_Assignment_:
Retype the entries below word for word, leaving out every picture.

Stored data entries:

[Start of section]

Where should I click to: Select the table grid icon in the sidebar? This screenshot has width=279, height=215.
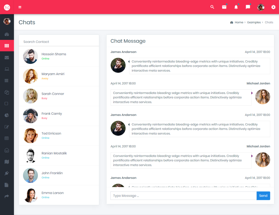[x=7, y=138]
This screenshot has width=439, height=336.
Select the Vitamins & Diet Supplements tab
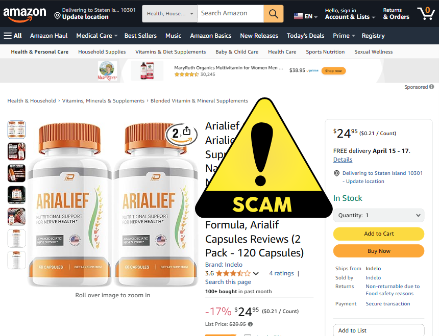coord(170,51)
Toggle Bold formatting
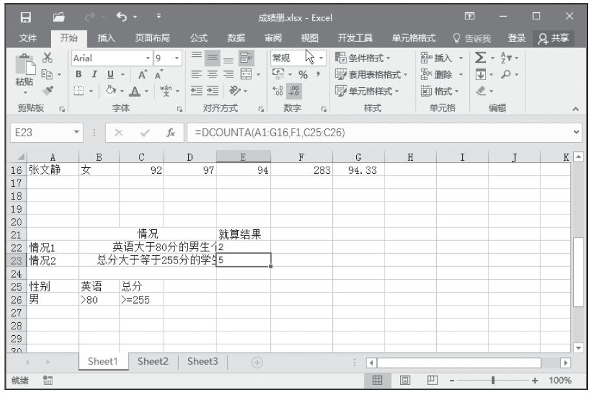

[End of section]

_Written response_:
Where should I click to: Select the table grid icon in the sidebar? This screenshot has width=279, height=215.
[x=7, y=138]
This screenshot has width=439, height=336.
Select the Vitamins & Diet Supplements tab
coord(170,51)
Toggle Bold formatting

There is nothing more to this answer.